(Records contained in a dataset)

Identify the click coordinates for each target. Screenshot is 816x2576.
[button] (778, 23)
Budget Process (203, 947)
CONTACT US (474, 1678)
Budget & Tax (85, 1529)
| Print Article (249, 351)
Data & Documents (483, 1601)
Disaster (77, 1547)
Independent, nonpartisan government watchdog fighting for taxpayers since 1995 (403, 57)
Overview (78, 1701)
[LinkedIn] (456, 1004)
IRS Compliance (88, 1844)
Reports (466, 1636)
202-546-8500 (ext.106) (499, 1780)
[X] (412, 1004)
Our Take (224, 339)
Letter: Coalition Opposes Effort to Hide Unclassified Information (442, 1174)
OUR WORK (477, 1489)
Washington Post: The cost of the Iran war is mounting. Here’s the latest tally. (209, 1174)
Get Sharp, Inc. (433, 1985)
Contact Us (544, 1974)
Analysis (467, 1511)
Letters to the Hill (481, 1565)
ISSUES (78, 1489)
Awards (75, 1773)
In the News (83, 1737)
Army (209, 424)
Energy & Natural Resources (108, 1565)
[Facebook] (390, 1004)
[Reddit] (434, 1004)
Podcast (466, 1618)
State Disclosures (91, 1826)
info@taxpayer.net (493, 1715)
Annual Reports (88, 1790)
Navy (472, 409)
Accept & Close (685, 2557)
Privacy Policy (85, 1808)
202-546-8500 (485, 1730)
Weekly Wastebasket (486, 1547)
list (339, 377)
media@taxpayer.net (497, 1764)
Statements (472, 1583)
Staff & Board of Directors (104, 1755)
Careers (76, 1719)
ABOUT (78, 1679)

- [EXERCISE DESCRIPTION]: Each entry must appear in the reply exactly as written.

- [ANSWER AREA]:
Identify the click coordinates for each target. Screenshot is 816x2576.
[button] (778, 23)
Budget Process (203, 947)
CONTACT US (474, 1678)
Budget & Tax (85, 1529)
| Print Article (249, 351)
Data & Documents (483, 1601)
Disaster (77, 1547)
Independent, nonpartisan government watchdog fighting for taxpayers since 1995 (403, 57)
Overview (78, 1701)
[LinkedIn] (456, 1004)
IRS Compliance (88, 1844)
Reports (466, 1636)
202-546-8500 (ext.106) (499, 1780)
[X] (412, 1004)
Our Take (224, 339)
Letter: Coalition Opposes Effort to Hide Unclassified Information (442, 1174)
OUR WORK (477, 1489)
Washington Post: The cost of the Iran war is mounting. Here’s the latest tally. (209, 1174)
Get Sharp, Inc. (433, 1985)
Contact Us (544, 1974)
Analysis (467, 1511)
Letters to the Hill (481, 1565)
ISSUES (78, 1489)
Awards (75, 1773)
In the News (83, 1737)
Army (209, 424)
Energy & Natural Resources (108, 1565)
[Facebook] (390, 1004)
[Reddit] (434, 1004)
Podcast (466, 1618)
State Disclosures (91, 1826)
info@taxpayer.net (493, 1715)
Annual Reports (88, 1790)
Navy (472, 409)
Accept & Close (685, 2557)
Privacy Policy (85, 1808)
202-546-8500 (485, 1730)
Weekly Wastebasket (486, 1547)
list (339, 377)
media@taxpayer.net (497, 1764)
Statements (472, 1583)
Staff & Board of Directors (104, 1755)
Careers (76, 1719)
ABOUT (78, 1679)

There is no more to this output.